WHAT TO WORK ON:
• A. Name every organization the lamb futures article mentions, leaving out the trading platform.
• B. Answer these questions from the lamb futures article:
(i) Who wrote it, and on what date?
(ii) Which contract does it say is on the Riemann platform?
(iii) With which body would contract specs be amended?

## Begin PROVIDED TEXT

Is there a need for a futures contract for lamb?

Terry Sim, September 8, 2023

The Elders team selling lambs at the Ballarat saleyards.

AUSTRALIAN lamb producers are struggling to get any medium or long-term price guides beyond current grid and saleyard values, with recent short-term price contracts being extremely short-lived in the oversupplied market.

So is now the time to look at industry discussions and support for a forward or futures market mechanism for lamb and sheep meat generally?

After reading recent industry comments on price discovery, Southern Aurora Markets partner Michael Avery thinks so.

“The mechanisms are there to create a forward market.

“It only needs the support of Meat & Livestock Australia and processors and an index contract could be up and trading,” he said.

“There is a National Trade Lamb Indicator contract on the Riemann platform.

“If that isn’t suitable I am sure that a discussion between the pipeline participants could solve this easily,” Mr Avery said.

“Amending the contract specs, if need be, with ASIC would be relatively simple.

“All the historical data is there for participants the only thing missing is the initiative and desire of the industry to solve the problem,” he said.

## End PROVIDED TEXT
## Begin DATA LINES

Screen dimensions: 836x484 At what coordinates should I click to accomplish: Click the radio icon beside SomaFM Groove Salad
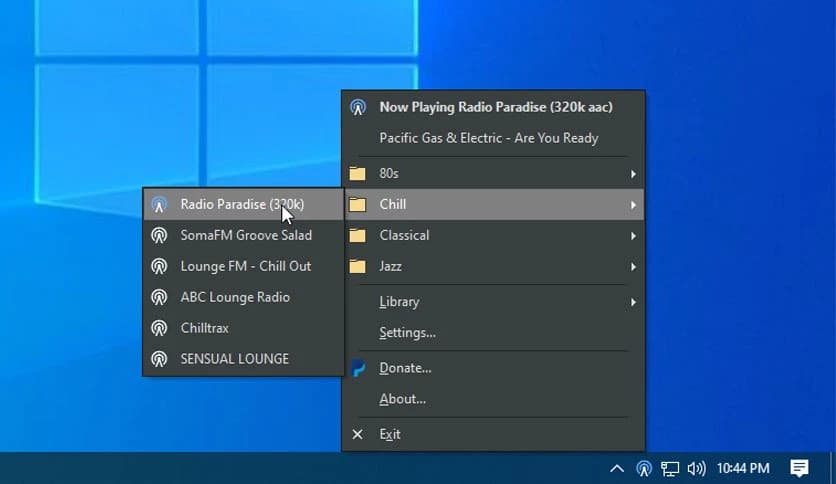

## End DATA LINES

THE REPLIES:
• A.
Elders
Southern Aurora Markets
Meat & Livestock Australia
ASIC

• B.
(i) Terry Sim, September 8, 2023
(ii) A National Trade Lamb Indicator contract
(iii) ASIC